▶ Materials provided:
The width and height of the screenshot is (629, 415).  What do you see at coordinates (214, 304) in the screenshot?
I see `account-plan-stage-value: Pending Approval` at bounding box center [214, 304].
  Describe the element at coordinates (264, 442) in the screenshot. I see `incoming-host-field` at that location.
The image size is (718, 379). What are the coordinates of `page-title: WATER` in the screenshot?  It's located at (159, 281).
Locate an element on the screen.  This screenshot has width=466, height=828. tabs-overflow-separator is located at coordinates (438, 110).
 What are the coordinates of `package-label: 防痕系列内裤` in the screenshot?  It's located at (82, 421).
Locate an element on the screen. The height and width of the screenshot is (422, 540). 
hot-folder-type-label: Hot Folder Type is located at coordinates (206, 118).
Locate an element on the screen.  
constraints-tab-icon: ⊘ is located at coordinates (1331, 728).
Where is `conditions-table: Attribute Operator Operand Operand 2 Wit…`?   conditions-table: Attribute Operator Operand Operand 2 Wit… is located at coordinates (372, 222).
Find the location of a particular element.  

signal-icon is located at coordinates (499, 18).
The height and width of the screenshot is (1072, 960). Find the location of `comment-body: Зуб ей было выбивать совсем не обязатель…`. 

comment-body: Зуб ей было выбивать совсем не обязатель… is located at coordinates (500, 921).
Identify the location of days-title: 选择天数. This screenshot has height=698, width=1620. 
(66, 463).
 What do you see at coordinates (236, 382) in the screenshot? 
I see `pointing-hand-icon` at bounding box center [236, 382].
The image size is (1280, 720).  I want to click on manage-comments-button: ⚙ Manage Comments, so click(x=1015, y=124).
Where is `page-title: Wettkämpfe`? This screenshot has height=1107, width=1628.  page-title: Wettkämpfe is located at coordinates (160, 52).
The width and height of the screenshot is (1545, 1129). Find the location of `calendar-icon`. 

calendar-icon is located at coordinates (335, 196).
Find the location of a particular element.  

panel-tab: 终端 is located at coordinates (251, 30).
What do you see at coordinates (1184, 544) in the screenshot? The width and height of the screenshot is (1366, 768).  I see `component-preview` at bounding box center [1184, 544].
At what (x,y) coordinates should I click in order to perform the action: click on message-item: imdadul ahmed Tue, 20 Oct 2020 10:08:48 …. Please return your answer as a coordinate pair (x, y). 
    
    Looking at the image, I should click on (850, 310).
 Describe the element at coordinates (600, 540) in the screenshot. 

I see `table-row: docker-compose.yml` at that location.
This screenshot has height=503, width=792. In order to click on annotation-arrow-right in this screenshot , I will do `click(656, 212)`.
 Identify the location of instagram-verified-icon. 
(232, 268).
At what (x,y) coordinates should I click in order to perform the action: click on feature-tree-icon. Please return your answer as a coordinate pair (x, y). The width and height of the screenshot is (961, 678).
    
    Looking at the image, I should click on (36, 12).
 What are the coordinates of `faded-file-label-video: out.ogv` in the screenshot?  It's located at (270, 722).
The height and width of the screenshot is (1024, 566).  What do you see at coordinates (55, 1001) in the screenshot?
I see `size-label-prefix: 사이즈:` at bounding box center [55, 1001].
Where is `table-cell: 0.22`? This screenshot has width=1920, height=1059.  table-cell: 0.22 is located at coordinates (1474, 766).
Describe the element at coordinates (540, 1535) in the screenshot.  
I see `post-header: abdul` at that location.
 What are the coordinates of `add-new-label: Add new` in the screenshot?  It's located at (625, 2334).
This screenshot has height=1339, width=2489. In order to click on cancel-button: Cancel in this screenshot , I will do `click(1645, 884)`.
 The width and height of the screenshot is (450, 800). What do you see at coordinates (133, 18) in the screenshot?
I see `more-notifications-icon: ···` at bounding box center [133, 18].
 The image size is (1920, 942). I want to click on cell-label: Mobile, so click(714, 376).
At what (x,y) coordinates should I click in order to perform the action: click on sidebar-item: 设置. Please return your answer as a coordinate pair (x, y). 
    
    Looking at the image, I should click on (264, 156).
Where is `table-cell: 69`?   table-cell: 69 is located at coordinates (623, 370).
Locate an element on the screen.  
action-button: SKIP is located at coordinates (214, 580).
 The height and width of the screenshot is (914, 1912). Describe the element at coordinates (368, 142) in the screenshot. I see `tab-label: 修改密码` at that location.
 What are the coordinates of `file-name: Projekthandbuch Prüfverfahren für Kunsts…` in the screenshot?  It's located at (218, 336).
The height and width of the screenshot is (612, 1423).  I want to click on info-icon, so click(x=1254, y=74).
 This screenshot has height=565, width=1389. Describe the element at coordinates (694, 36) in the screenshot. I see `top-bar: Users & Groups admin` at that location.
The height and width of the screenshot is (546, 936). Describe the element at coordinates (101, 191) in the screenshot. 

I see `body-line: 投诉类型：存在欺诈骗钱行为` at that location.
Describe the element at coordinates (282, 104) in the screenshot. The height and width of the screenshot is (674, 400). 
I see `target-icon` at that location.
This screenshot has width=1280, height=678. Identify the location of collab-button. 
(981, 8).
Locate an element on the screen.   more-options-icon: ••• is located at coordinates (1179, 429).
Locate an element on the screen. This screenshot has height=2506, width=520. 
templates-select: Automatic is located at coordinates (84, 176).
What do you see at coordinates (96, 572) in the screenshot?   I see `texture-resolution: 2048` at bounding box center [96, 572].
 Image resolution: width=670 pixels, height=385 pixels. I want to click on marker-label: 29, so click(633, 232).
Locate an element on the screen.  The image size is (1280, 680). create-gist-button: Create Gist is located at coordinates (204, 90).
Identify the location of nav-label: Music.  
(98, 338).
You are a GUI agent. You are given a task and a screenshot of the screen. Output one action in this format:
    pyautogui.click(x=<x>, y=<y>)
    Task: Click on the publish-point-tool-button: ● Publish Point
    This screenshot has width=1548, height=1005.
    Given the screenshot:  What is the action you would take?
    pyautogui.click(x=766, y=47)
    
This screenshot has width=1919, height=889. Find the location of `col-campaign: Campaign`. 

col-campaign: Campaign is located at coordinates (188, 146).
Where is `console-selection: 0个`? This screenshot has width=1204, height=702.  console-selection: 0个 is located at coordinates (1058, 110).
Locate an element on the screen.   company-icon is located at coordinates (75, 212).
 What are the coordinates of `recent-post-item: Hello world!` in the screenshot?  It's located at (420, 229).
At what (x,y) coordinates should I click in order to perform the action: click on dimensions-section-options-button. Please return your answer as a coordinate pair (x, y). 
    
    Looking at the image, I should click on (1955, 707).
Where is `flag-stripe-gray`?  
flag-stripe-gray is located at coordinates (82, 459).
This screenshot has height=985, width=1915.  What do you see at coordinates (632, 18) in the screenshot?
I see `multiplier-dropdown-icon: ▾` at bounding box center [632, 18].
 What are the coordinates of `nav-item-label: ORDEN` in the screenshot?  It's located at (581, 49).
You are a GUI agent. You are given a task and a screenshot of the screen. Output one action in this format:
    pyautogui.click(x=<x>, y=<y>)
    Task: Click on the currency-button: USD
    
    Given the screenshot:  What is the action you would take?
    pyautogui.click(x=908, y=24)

▶ About this exercise:
Please copy out the lines above without any change, starting with the line that contains "on message-item: imdadul" and ending with the line that contains "This screenshot has height=503, width=792.", both included.

▶ Solution to this exercise:
At what (x,y) coordinates should I click in order to perform the action: click on message-item: imdadul ahmed Tue, 20 Oct 2020 10:08:48 …. Please return your answer as a coordinate pair (x, y). 
    
    Looking at the image, I should click on (850, 310).
 Describe the element at coordinates (600, 540) in the screenshot. 

I see `table-row: docker-compose.yml` at that location.
This screenshot has height=503, width=792. In order to click on annotation-arrow-right in this screenshot , I will do `click(656, 212)`.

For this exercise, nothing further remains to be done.